Q, one of two K-9s with the sheriff's office, was medically retired when she was diagnosed with “a fast-acting, very aggressive form" of terminal cancer, according to her handler, Duchesne County Sheriff's Cpl. Morant Harrison.
"There's no real treatment for it," Harrison said in a statement Friday. "She's not going to make it more than a month or so before we're going to have to put her down."
Harrison took his K-9 partner to the veterinarian earlier in the summer for a chipped tooth. During the visit, the vet noticed the 2-year-old German shepherd's right eye looked swollen.
Q's condition continued to worsen, even after the vet gave Harrison a treatment plan for the eye. The vet referred Q to visit a specialist.
"They thought maybe a foreign substance had gotten into her eye,” Harrison said. “I thought this would be something we could fix."
The specialist found that Q's eye needed to be removed immediately. Additional testing on tissue samples collected during the surgery showed that Q had an aggressive, terminal form of cancer.
Harrison was first partnered with Q about a year ago after receiving her from Oquirrhberg Kennels. The Tooele-based kennel imported Q from Germany, and she arrived with a name too long for Harrison to say.
"I couldn’t remember that when I was giving her commands, so I just shortened it to Q,” Harrison said. "We've basically lived together for the past year."

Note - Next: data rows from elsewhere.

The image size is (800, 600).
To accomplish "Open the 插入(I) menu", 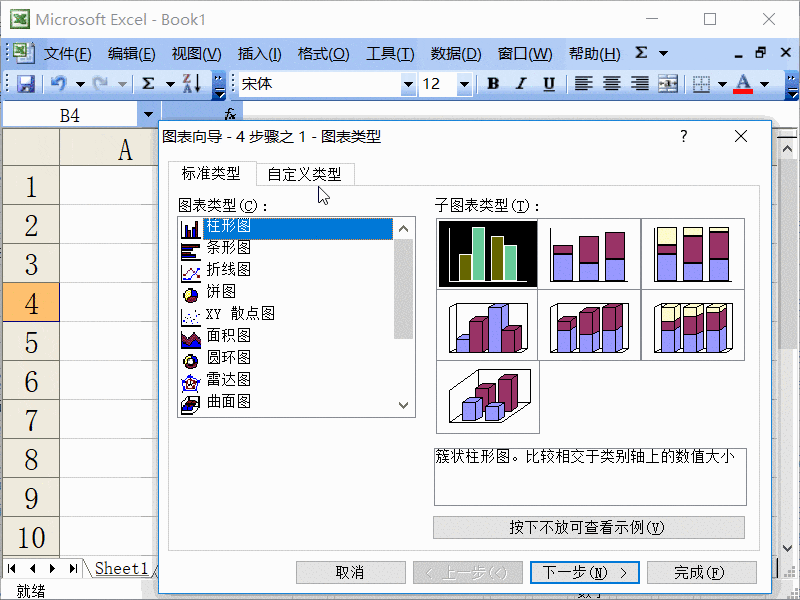I will 259,54.
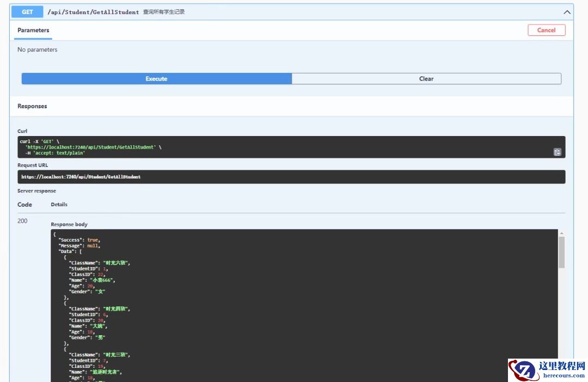Run the request with Execute
This screenshot has width=588, height=382.
pyautogui.click(x=156, y=79)
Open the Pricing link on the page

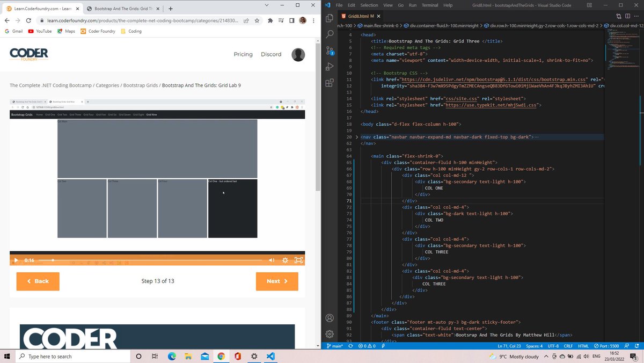(243, 54)
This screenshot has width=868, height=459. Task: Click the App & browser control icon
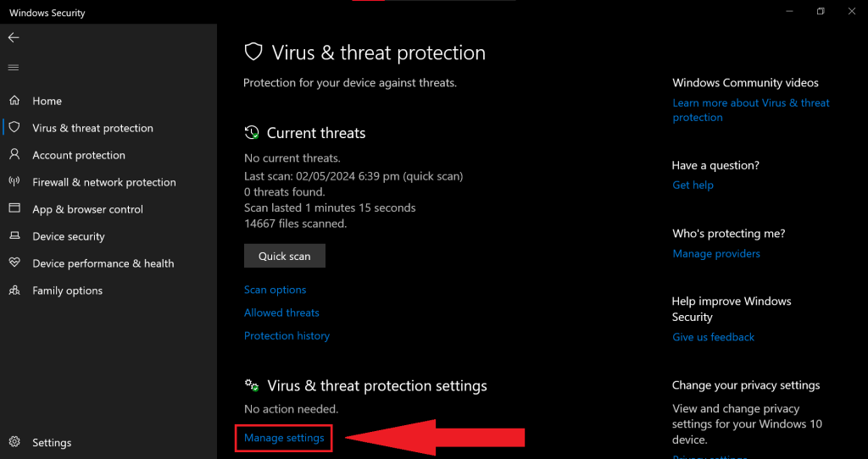pos(14,209)
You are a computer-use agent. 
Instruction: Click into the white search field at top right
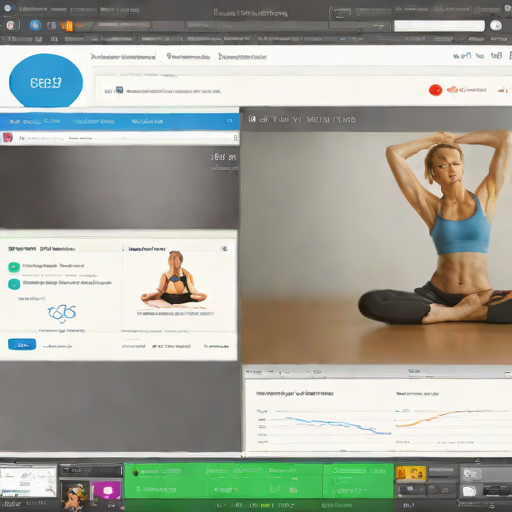pos(439,26)
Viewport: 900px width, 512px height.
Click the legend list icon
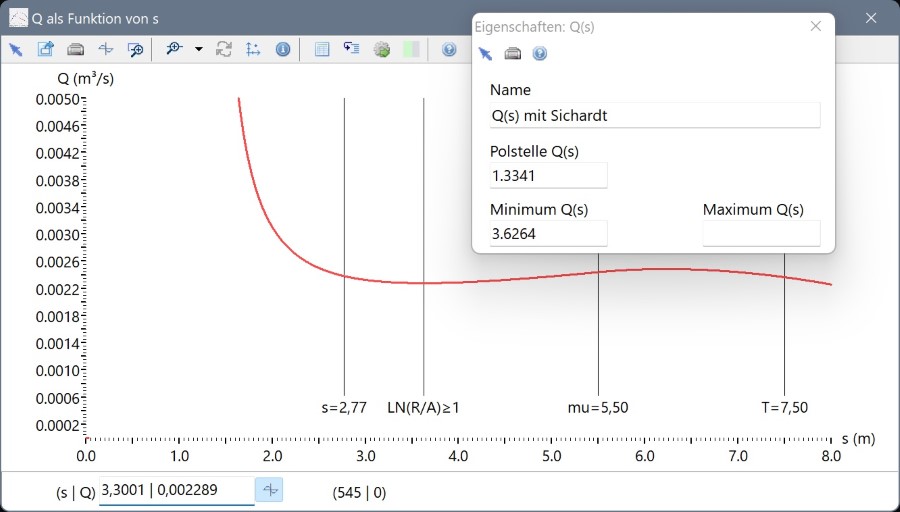click(351, 49)
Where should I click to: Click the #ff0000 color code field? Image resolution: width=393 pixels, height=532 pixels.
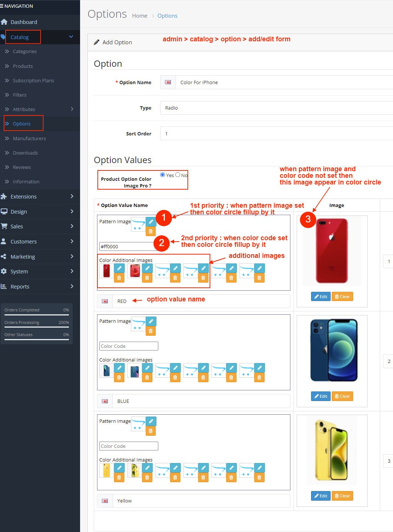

Q’s retirement leaves Kimber, handled by Sgt. Jared Harrison, as the lone K-9 working at the sheriff’s office.
Q was recently certified as a dual purpose K-9, trained in narcotics detection as well as patrol functions, like tracking and apprehending suspects.
She excelled at finding drugs, Harrison said, and was well-known throughout the K-9 community for having a great nose.
"I like knowing that if I send her on a car and there's dope in there, she's going to find it," Harrison said. "To me, she is the best narcotics dog in the area."
Q is a very social dog, he said, unlike some police K-9. She was never muzzled when Harrison took her to area schools, he said. Whenever Q's off-duty, Harrison's four children enjoy playing with her.
"She's never shown any aggression unless I've given her a command," Harrison said. "She's made it very easy to be a handler."
A new K-9 can cost up to $10,000, not including equipment and training costs for the handler, according to the sheriff's office.
When the cancer returns, Harrison has a list of signs and symptoms from the vet to help him identify when Q's in pain. When that happens, the dog will be euthanized and buried with police honors on Harrison’s farm.
"My wife and kids are very sad right now," Harrison said. "And I’m not taking it too well, as you can imagine."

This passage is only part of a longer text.